10 October 2014

Touch for a prosthetic hand

Prosthetics will help the armless to feel reality again

<url>The new type of prostheses allowed disabled people not only to regain their hands, but also to regain tactile sensations, according to the journal Science Translational Medicine (Tan et al., A neural interface provides long-term stable natural touch perception – VM).

It's all about electrical stimulation provided by electrodes implanted in living tissue.

The nerves that transmit the necessary signals to the brain are stimulated by contact points on electrodes implanted in the "living" part of the arm (in the forearm area). Special algorithms convert signals from sensors on prosthetics into electrical impulses of varying intensity, which the brain "reads" as stimuli (according to a press release from Case Western Reserve University "Amputees discern familiar sensations across prosthetic hand" – VM).

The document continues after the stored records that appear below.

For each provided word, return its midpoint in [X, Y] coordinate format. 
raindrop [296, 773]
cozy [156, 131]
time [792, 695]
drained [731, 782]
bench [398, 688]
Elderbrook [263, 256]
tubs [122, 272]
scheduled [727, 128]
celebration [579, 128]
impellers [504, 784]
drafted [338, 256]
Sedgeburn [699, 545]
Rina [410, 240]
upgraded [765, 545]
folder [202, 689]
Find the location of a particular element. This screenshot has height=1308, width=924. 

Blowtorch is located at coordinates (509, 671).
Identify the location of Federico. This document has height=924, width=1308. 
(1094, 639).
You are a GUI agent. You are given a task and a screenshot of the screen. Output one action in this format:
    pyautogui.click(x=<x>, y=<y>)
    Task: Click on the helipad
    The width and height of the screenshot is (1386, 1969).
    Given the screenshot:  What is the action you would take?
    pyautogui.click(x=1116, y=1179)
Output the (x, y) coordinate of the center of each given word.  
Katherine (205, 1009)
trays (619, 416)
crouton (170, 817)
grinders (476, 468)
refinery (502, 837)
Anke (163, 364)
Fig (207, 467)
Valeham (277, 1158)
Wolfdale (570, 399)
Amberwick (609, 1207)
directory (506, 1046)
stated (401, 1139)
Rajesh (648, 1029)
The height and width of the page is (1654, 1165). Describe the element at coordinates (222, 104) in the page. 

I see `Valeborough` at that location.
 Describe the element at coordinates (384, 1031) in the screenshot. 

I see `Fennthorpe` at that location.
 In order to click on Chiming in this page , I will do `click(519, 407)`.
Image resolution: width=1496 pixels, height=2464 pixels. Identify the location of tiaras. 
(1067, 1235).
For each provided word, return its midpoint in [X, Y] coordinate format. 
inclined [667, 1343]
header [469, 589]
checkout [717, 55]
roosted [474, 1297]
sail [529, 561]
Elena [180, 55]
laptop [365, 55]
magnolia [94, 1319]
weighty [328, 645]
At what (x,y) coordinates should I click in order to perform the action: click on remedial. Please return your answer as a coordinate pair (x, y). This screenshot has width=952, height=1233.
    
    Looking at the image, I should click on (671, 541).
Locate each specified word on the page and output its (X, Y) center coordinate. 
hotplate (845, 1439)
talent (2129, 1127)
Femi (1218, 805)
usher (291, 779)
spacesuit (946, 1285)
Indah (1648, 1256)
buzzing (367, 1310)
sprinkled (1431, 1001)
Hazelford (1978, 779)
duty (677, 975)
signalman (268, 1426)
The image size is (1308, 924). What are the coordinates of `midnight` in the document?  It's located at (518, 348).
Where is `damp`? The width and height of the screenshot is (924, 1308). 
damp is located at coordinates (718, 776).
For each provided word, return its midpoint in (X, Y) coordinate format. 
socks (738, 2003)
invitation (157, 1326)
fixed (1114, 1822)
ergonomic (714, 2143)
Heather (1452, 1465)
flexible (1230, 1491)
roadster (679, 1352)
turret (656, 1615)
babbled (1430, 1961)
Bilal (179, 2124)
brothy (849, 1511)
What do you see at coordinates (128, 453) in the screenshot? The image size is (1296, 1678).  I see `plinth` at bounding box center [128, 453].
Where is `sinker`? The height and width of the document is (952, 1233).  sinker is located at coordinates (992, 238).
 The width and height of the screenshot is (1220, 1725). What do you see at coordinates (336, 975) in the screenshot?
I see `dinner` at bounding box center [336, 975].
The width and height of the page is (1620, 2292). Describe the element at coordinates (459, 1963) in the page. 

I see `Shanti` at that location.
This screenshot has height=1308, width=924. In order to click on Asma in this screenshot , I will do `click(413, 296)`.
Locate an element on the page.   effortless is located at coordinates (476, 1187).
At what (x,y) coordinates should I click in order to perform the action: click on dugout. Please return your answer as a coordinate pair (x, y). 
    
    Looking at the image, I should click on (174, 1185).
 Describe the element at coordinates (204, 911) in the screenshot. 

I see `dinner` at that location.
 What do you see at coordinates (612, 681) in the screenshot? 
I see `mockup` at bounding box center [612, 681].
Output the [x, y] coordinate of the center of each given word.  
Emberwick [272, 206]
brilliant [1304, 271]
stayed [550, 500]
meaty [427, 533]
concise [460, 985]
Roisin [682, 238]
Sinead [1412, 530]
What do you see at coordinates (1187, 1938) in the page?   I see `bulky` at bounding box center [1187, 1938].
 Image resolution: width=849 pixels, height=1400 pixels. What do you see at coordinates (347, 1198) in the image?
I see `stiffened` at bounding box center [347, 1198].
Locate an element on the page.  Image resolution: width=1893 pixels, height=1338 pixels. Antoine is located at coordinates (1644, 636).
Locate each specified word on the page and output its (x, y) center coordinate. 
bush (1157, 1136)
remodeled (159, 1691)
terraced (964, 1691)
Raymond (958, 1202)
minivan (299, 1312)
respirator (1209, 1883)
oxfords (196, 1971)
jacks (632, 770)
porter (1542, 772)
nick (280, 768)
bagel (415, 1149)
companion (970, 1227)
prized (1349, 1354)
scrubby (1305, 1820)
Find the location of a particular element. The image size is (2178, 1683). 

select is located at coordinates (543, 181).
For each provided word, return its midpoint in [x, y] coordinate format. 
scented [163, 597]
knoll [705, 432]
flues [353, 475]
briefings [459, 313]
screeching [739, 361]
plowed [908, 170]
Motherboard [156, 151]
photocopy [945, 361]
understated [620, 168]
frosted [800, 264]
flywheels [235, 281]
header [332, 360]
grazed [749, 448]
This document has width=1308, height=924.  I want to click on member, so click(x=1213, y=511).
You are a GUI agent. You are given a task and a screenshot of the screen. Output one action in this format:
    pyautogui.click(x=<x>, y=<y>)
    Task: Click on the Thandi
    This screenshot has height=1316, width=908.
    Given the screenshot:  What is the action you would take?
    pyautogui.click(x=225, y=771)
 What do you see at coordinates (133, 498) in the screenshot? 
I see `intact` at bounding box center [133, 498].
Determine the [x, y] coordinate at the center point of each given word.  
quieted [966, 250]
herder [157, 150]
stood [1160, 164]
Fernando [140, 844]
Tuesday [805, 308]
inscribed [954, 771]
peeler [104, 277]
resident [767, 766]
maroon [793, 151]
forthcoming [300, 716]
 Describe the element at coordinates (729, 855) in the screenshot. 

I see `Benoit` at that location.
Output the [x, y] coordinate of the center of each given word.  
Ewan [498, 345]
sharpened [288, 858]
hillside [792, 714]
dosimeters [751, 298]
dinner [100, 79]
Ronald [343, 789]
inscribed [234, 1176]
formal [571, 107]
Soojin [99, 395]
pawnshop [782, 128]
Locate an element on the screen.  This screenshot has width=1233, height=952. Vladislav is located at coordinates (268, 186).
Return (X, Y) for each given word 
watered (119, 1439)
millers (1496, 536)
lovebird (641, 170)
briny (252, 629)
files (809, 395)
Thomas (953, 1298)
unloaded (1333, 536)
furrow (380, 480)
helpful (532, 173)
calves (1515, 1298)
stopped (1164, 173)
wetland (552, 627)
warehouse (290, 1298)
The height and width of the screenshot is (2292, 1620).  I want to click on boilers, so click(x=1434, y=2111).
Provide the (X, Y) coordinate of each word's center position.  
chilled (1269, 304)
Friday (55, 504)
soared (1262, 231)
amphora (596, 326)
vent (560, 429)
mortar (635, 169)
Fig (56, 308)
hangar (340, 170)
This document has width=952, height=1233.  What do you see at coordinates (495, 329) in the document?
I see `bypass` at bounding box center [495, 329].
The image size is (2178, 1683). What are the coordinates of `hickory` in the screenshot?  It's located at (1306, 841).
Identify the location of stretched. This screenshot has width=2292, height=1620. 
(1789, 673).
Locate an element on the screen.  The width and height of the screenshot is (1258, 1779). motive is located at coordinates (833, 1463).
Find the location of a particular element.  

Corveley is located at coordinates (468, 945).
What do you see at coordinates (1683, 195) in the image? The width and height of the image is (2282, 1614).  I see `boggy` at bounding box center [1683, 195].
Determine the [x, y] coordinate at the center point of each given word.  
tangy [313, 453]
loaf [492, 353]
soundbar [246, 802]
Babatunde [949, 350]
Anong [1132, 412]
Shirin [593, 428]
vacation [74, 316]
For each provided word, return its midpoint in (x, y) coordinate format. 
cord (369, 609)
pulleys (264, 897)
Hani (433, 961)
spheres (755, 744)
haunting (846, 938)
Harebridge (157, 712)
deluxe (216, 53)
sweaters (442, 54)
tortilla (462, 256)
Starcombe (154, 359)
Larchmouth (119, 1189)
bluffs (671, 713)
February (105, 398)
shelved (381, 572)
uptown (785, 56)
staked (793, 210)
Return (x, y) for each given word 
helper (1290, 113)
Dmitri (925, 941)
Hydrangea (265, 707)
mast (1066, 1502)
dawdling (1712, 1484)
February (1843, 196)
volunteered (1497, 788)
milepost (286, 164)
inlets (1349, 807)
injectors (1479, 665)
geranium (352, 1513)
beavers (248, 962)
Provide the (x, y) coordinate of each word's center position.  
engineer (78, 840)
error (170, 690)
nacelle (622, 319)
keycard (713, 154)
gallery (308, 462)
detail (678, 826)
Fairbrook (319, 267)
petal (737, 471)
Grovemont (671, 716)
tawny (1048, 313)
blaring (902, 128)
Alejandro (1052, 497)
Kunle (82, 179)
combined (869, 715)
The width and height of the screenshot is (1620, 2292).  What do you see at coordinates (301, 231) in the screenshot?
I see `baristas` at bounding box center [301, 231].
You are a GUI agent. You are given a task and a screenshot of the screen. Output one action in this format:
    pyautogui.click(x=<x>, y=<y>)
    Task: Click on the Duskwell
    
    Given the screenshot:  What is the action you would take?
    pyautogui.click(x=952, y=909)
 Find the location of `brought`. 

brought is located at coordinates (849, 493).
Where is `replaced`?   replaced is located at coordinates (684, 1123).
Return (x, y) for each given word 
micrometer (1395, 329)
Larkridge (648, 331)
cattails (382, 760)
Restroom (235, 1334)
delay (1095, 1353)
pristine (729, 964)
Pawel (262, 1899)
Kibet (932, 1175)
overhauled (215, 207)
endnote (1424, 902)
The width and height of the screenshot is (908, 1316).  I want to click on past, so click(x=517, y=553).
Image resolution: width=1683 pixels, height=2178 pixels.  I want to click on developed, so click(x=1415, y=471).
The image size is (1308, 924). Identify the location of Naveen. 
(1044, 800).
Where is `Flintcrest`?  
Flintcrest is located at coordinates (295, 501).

After two and a half years of using the prosthesis, Igor Spetic was able to distinguish cotton wool, sandpaper and a sheet of paper by touch blindfolded. Although initially the signals from the prosthesis are rather inaccurate, the experience of using the device allows us to correlate them with points on the "map of sensations" that a person develops throughout his life – the inventors of the prosthesis came to this conclusion.

So far, the system works only in laboratory conditions, but in five years scientists plan to present a portable version.